At or after retirement, you may choose one or more of the following payment options:

  • Non-systematic withdrawals of specific dollar amounts or percent of account balance may be made at any time. Such withdrawals are subject to automatic 20% federal income tax withholding.
  • Systematic withdrawal offers flexibility in receiving income. You may receive a flat dollar amount, a percentage of your account value, or a specific number of accumulated units/shares. You may receive payments monthly, quarterly, semi-annually, or annually. Either the amount or frequency of payments may be changed. (Subject to automatic 20% federal income tax withholding if payments are scheduled for less than 10 years.)
  • Purchase a Lifetime Annuity. An annuity is a contractual agreement with an insurance company in which the company promises to pay you a specific periodic income for a specific duration. Once purchased, an annuity contract is irrevocable and cannot be altered or cancelled.
  • Roll over all or a part of your accumulated value into an Individual Retirement Account (IRA), subject to both University and federal regulations. Amounts rolled over directly to an IRA (not paid to you) will not have the 20% federal withholding subtracted automatically. Since your contributions to the retirement plan were made with "before tax" dollars, your income would be subject to federal and state income tax when you receive it.
    • You may receive the income in the form of a fixed annuity (fixed payment) or as a combination of fixed and variable annuities (payments vary with investment performance).
    • In all cases the annuity will provide you an income for your lifetime, but you may wish to elect a joint and survivor annuity which would guarantee an income for your lifetime and that of your beneficiary.
    • Or, you may want a life annuity with a guaranteed period. In the event of death during a guaranteed period, payments would be made to the named beneficiary for the balance of such guaranteed period. For example, if a 60-month guarantee were elected and death occurred after 14 retirement payments were made, the beneficiary would receive payments for 46 months or the equivalent value.
    • You don't need to make decisions concerning the form of retirement annuity until shortly before your actual retirement date. But for your retirement planning, it is important to consider that a joint and survivor option or a guaranteed period will reduce the amount of your monthly retirement income because you are paying for a guarantee.
    • In addition, withdrawals made before age 59½ may be subject to a 10% additional tax on "early distributions."

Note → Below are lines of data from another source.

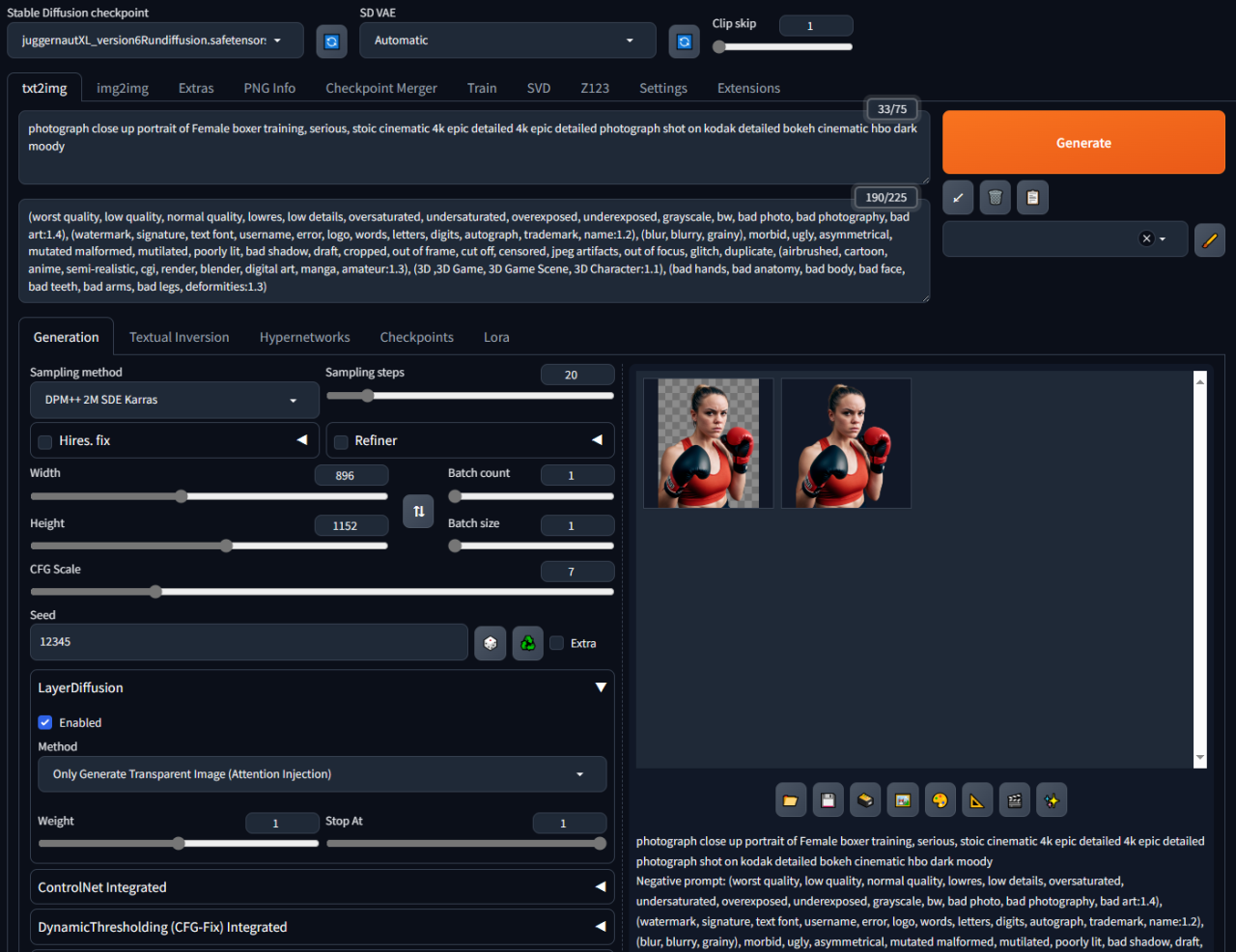The width and height of the screenshot is (1236, 952).
Task: Expand the ControlNet Integrated section
Action: [x=323, y=887]
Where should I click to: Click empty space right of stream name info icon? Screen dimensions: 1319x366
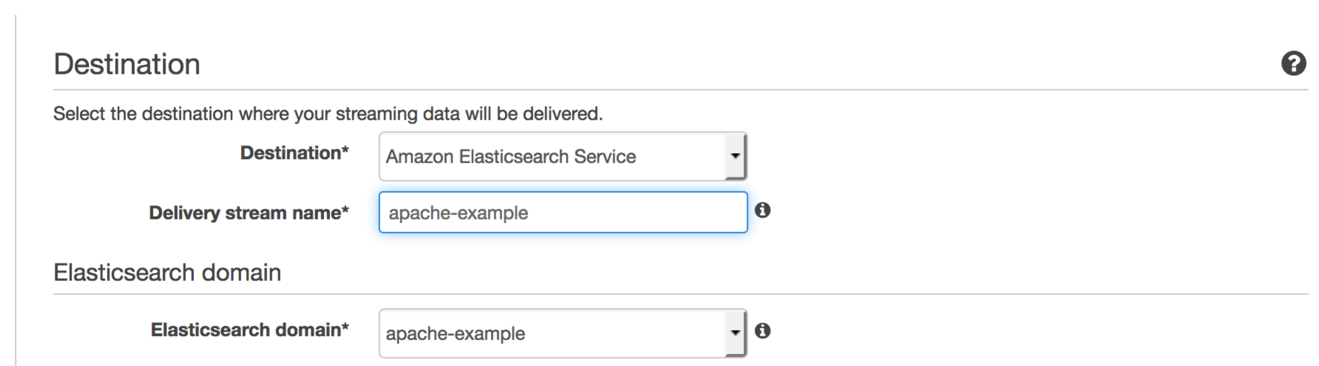tap(1000, 211)
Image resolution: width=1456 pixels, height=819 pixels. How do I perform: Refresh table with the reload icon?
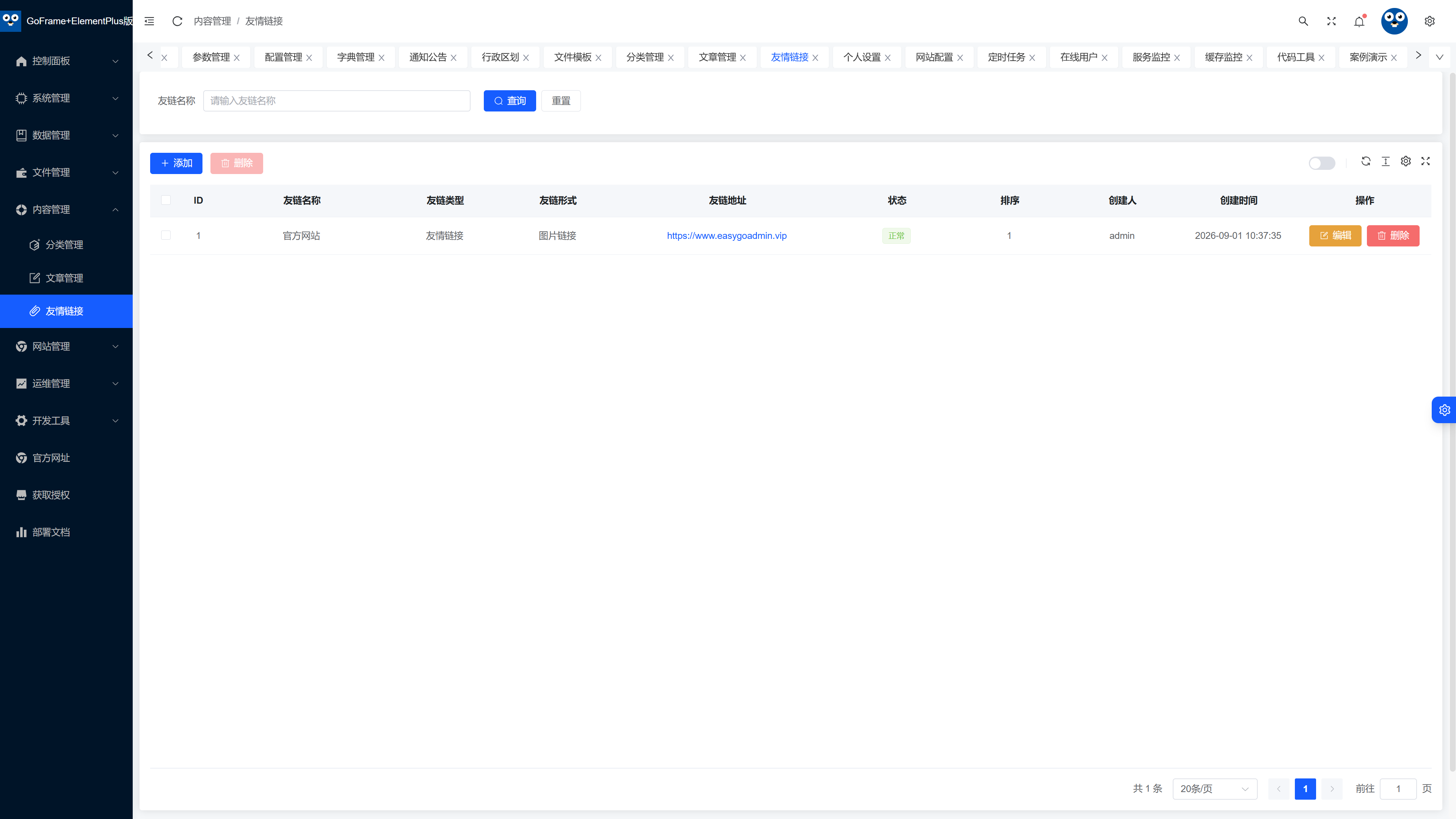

You are encouraged to consult a tax professional regarding the taxability of Faculty Retirement Plan withdrawals.

Disability Benefit

If you should become totally disabled, the Waiver of Contribution benefit applies. This means that all or part of your and the University's contributions to the Retirement Plan are made for you. The benefit begins after three months of disability and continues as long as you remain disabled.

Death of an Employee

If a faculty or staff member invested in the Faculty Retirement Plan dies before retirement without a beneficiary designation, the full cash value of annuity accumulations and separate accounts will be paid to their beneficiary in a single sum or under one of the settlement options included in the investment companies' contracts. The options available include funds left on deposit, installments paid over a period of years, and life annuities with different guaranteed periods.

Death proceeds will be paid out automatically under the plan's succession clause. These are paid equally to the survivors in the following sequence:

  1. To the surviving spouse
  2. To children. If an employee's child dies before the employee, their own children will receive their parent's share.
  3. To parents
  4. To brothers and sisters
  5. The executor or administrator of the estate

If you want to choose another beneficiary, go to Fidelity's NetBenefits website, log in, click on Menu, and select Beneficiaries.

For participants with a balance at Securian, go to Securian's website to access your account and choose a beneficiary.